TEXT PROVIDED -
[Start of section]

Due to the direct association of dyskerin with active telomerase, pathogenic XLR DKC1 variants lead to destabilized TERC levels and reduced telomerase activity, resulting in extremely short telomeres. Most males with DC due to DKC1 manifest with the mucocutaneous triad and early onset bone marrow failure [58]. However, some patients may not be diagnosed until later in life and males in their fifth decade with apparently isolated idiopathic pulmonary fibrosis and liver cirrhosis have been reported [59]. Female carriers of DKC1 pathogenic variants occasionally present with subtle DC-associated features, such as isolated mucocutaneous symptoms, due to skewed X chromosome inactivation and possibly additional mechanisms, such as germline mosaicism or epigenetics [59–61].
The first pathogenic variants implicated in autosomal inheritance were detected in TERC [62] followed by the discovery of TERT mutations [63], which both impair telomerase catalytic activity. TERT mutations are predominantly heterozygous missense variants leading to haploinsufficiency. Rarely bi-allelic variants are found, leading to dramatically shortened telomeres and the HH phenotype [64]. TERC mutations may include deletion of RNA segments or affect central components, such as its template region [6]. AD pathogenic variants in TERC frequently associate with adult-onset of DC-associated manifestations, but early onset, severe disease has also been reported [65]. AR recessive DC can also be the result of bi-allelic mutations in the telomerase protein complex cofactors NOP10 and NHP2 [66,67], both affecting telomerase assembly and stability. Recently, AD NAF1 frameshift mutations, causing low telomerase RNA levels, were reported in pulmonary fibrosis-emphysema patients [9]. Heterozygous PARN mutations were first reported in familial pulmonary fibrosis probands, but later bilallelic pathogenic variants in PARN have been also been found in patients with HH [52,68,69]. Fitting its role in TERC maturation, PARN mutations are assumed to destabilize TERC levels, resulting in reduced telomerase activity [51,70]. However further investigations are warranted to elucidate whether this is the only effect of PARN alterations in defective telomere biology.

[End of section]

SUPPLIED MATERIAL -
[Start of section]

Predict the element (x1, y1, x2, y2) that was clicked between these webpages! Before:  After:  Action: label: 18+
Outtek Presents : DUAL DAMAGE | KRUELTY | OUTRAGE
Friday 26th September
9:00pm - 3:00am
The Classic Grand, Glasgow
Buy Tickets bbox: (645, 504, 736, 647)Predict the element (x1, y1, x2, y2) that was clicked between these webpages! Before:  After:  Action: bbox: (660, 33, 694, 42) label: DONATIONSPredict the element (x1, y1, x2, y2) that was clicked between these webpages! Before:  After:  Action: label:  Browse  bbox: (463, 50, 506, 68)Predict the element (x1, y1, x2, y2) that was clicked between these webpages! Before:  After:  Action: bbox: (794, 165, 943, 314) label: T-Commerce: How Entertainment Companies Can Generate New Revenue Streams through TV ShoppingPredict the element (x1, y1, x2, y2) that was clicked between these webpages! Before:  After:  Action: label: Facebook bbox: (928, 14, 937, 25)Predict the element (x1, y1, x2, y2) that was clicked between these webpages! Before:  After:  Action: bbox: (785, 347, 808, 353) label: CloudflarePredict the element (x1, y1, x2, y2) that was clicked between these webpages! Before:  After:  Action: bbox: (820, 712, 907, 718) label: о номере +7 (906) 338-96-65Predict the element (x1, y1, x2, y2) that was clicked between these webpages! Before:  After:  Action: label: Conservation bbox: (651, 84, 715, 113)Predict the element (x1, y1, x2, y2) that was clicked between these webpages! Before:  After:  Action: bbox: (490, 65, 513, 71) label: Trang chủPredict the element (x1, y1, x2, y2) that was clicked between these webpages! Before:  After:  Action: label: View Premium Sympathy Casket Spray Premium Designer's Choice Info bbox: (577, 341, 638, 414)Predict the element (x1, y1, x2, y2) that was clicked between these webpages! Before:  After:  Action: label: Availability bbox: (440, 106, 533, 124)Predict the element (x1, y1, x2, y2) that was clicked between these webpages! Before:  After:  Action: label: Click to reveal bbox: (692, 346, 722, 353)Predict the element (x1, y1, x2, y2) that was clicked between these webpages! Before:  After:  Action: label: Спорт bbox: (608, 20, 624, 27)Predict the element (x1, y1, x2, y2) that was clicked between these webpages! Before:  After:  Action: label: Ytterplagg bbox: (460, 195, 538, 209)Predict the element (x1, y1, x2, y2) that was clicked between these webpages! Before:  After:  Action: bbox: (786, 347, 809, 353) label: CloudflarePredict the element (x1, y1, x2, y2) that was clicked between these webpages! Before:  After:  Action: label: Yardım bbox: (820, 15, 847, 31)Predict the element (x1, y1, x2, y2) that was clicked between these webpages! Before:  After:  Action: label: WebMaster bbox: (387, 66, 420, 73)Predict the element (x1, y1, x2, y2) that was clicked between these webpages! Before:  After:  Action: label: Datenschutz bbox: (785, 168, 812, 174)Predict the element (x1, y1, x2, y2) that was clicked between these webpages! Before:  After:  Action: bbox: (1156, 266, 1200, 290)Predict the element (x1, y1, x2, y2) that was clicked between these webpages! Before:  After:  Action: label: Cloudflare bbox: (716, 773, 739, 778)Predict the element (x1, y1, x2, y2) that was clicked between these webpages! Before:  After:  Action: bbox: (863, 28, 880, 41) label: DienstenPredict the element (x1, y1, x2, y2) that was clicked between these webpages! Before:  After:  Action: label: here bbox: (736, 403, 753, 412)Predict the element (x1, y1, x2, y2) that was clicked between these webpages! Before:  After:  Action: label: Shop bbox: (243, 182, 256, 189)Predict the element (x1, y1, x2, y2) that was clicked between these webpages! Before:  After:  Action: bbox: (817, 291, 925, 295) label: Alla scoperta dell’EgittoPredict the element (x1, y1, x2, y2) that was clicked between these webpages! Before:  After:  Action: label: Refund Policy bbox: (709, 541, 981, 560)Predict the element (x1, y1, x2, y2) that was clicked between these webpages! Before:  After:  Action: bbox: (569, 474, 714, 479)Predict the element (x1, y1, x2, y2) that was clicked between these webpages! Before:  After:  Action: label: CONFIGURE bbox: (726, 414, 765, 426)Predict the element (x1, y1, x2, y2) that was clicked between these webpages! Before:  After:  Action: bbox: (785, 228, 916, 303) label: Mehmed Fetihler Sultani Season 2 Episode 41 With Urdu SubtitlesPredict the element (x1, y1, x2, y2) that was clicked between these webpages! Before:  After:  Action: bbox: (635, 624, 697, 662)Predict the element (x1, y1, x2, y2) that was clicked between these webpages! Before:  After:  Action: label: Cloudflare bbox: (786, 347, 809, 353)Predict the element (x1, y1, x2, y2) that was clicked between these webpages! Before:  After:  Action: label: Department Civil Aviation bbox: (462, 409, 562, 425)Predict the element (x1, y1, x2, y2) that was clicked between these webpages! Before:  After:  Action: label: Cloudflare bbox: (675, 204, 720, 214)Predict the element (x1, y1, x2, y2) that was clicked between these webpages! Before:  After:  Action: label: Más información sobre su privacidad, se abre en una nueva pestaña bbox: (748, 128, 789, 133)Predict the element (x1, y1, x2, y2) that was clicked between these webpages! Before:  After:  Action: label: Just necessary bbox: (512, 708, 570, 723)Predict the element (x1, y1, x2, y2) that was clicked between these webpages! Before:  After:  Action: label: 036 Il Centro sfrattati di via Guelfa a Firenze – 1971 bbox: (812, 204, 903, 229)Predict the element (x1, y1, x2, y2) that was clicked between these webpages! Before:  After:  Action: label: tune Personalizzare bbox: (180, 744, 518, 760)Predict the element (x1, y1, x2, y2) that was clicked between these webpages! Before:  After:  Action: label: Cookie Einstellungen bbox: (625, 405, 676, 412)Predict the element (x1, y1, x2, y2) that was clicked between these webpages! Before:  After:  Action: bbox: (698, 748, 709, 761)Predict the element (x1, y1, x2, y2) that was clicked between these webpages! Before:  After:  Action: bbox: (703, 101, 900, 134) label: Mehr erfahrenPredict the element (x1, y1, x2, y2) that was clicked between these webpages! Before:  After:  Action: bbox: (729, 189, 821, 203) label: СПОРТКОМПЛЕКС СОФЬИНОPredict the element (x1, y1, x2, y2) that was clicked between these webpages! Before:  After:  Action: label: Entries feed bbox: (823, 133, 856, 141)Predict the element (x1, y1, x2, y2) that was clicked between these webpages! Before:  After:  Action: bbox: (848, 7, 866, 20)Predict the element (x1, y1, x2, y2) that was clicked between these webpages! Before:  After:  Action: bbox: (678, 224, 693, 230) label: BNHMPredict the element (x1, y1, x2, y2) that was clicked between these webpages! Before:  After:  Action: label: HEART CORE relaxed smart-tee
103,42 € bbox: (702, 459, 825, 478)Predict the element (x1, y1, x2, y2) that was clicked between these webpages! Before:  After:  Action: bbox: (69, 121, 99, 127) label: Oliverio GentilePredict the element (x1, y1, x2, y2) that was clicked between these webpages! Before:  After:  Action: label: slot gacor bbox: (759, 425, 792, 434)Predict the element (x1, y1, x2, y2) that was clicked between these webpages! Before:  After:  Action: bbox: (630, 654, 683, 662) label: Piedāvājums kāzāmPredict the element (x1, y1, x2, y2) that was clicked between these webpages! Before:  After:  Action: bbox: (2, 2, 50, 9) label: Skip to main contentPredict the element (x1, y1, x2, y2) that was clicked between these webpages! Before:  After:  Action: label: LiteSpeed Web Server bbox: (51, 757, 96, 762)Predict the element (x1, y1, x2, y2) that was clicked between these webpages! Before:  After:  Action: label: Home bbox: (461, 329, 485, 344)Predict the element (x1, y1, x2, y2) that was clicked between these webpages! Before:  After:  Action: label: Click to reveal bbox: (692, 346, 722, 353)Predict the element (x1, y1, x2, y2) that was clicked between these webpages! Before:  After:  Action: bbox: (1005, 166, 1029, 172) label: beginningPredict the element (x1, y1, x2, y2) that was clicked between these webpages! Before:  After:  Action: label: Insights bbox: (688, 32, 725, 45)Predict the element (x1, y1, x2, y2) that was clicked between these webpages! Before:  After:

[End of section]

PROBLEMS TO SOLVE -
(1) In the text on telomerase gene variants, bi-allelic mutations in which two telomerase protein complex cofactors can cause recessive DC?
(2) Repeat the part of the text on telomerase gene variants that opens with the words containing "Due to the direct" and closes with "or epigenetics [59–61].".

TASK SOLUTIONS -
(1) NOP10 and NHP2.

(2)
Due to the direct association of dyskerin with active telomerase, pathogenic XLR DKC1 variants lead to destabilized TERC levels and reduced telomerase activity, resulting in extremely short telomeres. Most males with DC due to DKC1 manifest with the mucocutaneous triad and early onset bone marrow failure [58]. However, some patients may not be diagnosed until later in life and males in their fifth decade with apparently isolated idiopathic pulmonary fibrosis and liver cirrhosis have been reported [59]. Female carriers of DKC1 pathogenic variants occasionally present with subtle DC-associated features, such as isolated mucocutaneous symptoms, due to skewed X chromosome inactivation and possibly additional mechanisms, such as germline mosaicism or epigenetics [59–61].